# alarm



## freddy88 (Mar 27, 2010)

have a 99 passat and this is what happened tonight. I locked the car up with the key fob and the alarm chirped meaning it was armed, about two hours later the alarm was going off so i ran outside thinking someone was trying to get in the car. No one was there so i unlocked it and locked it again with the key fob and again two hours later it did it again. Has this happened to anyone else if so could you please help me out and let me know what it is thanks.


----------



## JengaVR6 (May 19, 2010)

Hi there, I have had the same problem. I have not been able to pin the problem yet.
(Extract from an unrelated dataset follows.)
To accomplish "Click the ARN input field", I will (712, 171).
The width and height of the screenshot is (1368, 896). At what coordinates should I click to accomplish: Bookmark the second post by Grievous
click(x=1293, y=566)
From what I've read up on some people have said there is a sensor that regulates the pressure in the cabin of the vehicle, apparently if you open your air vents (for A/C), the pressure in the cabin will stay constant and the alarm won't go off. 
Another solution would be to replace the battery in your Keyless entry remote.
Neither of these have worked for me, but thats what I have read. I have found a small sensor under my horns in the front of the car. My wires connecting are cut so i think something gets wet and shorts out, causing it to trigger the alarm. I will be replacing this sensor soon and hopefully it will cure the problem


----------



## The Dub Man (May 25, 2010)

check hood sensor , could be going bad or alarm module...


----------



## JengaVR6 (May 19, 2010)

*Hood Sensor?*

The Dub Man 
check hood sensor , could be going bad or alarm module... 


What do you mean by hood sensor? Are you referring to the sensor under the horns?... Can you elaborate a little?


----------



## tryin2vw (Dec 30, 2006)

The little microswitch that proves the hood is closed. It is on the lock mechinism for the hood.


----------